Türkiye, kendisini uluslararası sahaya Ortadoğu çekişmelerinde siyasi, ekonomik ve bazen de kültürel aracı rol oymama gücüne ve eğilimine sahip ülke olarak sunmayı sürdürüyor. Belki de bu nokta öncelikle AKP’nin hükümetteki ve sonrasında cumhurbaşkanlığındaki gücüyle belirginlik kazanan dönemlerde daha fazla ortaya çıkıyor.
HUSAM EDDAVİ
Zira inanç bağlamında İslâmcı bu parti, siyasi uygulama düzleminde liberal ve pragmatist, Türkiye çıkarları yani halkın ve devletin yüksek çıkarlarını okuma düzleminde ise gerçekçidir. Bu çizgileri bir araya getirmekten doğan zorluklar ise oldukça fazla olup bazı zamanlar başarısızlık derecesine çıkabilecek tehlikelerle doludur.
TÜRKİYE’NİN ÇOK BOYUTLU POLİTİKALARI
Türkiye’nin aracılık rolü tezi, programda açıklanmış değil, ancak Gül ve Erdoğan’ın ifade ettiği hükümet ve cumhurbaşkanlığı tutumlarıyla pratik olarak hayata geçiriliyor. Ankara’nın Şam ile Tel Aviv arasında dolaylı bir üslupla başlattığı bağlantılar bu durumu açıklıyor. Ayrıca Washington’la iyi ilişkilere rağmen bütün Amerikan tutumlarının arkasından gitmemesi ve bazen bazı tutumlarını reddetmesi de bu duruma açıklık getiriyor. İran’dan Suudi Arabistan’a, Mısır, Ürdün, İsrail, Lübnan ve Irak’a kadar bölgedeki herkesle ilişkilerdeki dokuyu koruma yönündeki Türk kararlılığı bu yaklaşımı gösteriyor. Üstelik PKK’nın uygulamaları sebebiyle Kuzey Irak’ta tutuşan Kürt dosyasının hassasiyetine rağmen Türkiye bu politikasını izliyor. Buna rağmen Türkiye’nin Rusya ve Avrupa Birliği ile ilişkilerini güçlendirme kararlılığı artıyor. Her ne kadar AB üyeliği konusu uzun vadeli olsa da...
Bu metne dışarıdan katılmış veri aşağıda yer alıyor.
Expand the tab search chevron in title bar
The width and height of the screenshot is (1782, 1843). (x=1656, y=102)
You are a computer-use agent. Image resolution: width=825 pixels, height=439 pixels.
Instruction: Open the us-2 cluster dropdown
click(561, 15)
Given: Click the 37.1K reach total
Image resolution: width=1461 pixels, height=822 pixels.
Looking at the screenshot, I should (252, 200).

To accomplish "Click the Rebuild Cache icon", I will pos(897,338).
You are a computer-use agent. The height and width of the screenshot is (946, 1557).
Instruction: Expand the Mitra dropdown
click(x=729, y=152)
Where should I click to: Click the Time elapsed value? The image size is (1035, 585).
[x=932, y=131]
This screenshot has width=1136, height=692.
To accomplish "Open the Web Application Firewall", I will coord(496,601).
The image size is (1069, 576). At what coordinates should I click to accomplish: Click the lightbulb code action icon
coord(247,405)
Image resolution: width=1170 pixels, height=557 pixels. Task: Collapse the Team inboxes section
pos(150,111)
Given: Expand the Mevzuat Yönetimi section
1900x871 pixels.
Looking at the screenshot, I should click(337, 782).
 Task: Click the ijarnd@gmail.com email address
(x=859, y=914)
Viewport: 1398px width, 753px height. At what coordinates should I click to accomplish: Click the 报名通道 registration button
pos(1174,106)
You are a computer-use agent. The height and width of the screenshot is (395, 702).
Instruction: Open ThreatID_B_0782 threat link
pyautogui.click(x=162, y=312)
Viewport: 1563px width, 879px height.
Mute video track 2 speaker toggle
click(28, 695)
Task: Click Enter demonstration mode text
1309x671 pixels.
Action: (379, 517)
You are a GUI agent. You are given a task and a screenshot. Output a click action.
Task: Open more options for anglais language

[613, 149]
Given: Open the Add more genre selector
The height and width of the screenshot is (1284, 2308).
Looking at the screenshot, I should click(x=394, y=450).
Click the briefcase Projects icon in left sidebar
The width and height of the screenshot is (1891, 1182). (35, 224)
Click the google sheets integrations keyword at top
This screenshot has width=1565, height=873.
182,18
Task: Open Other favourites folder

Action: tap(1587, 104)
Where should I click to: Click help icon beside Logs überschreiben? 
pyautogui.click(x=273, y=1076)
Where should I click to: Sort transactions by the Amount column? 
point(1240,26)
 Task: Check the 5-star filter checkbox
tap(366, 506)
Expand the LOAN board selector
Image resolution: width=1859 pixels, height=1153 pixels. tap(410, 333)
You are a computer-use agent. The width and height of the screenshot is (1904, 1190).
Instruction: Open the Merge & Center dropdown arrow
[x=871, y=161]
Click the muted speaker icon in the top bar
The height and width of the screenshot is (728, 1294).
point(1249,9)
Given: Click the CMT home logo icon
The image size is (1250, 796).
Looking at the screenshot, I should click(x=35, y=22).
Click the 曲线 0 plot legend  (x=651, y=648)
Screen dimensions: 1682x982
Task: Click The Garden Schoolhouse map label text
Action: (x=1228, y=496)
ARACILIK ROLÜNÜ GÜÇLENDİREN SEBEPLER
Aracılık rolü teorisine dayanan bu tablo, yaklaşık üç hafta önceki İstanbul toplantısında da iyice derinleşti. Annapolis konferansında daha da derinleşebilir. Şöyle ki; Türkiye’nin bu toplantıya Asya ile Avrupa arasında kesişme noktası itibariyle siyasi coğrafyasıyla, İslâm ile vatanseverliği birleştiren kimliğiyle, ticaret ve suyuyla ekonomik çıkar itibariyle katılması muhtemeldir. Bütün bu özellikler aracılık rolünün arkasında duran sebeplerdir. Peki bu rol kendisine bütün alanlarda başarı getirmesi anlamına gelebilir mi?
ABD, KENDİNE BAĞLI TÜRK ROLÜ İSTİYOR
Hiç kuşkusuz engeller çok ve bazıları dini-kültürel köklere sahip iç engeller. Zira AKP’nin tabanı Türkiye’nin Araplar ile İsrail arasında barışçıl aracılık rolü oynamasını kabul edebilir, ancak İsrail Cumhurbaşkanı Şimon Peres’in Türk parlamentosunda karşılanması gibi adımları kolaylıkla kabul edemez. Her ne kadar Peres, Filistin Başkanı Mahmud Abbas’la birlikte parlamentoda karşılansa dahi durum değişmez. Çünkü başka bir sorun harekete geçirilmedikçe Kudüs sorunu tek başına İslâm halklarının kalbinde hareketlidir. Sonra ortada dış engeller de var. ABD, Türk aracılık rolünü izliyor, ancak kendi iradesine bağlı olması için sürekli baskıda bulunuyor. Bu baskı Türk rolünü lekeliyor.
Bu noktadan hareketle AKP aracılık rolünü kendisi koruyacak şekilde yeniden gözden geçirmek zorunda kalacak. Bu kaçınılmaz, ancak içerdeki İslâmi vicdanı, dışarıdaki çıkarları ve Ortadoğu’daki rolü aynı anda gözeten bir üslupla kriterlerin belirlenmesi sonrası olabilir ancak.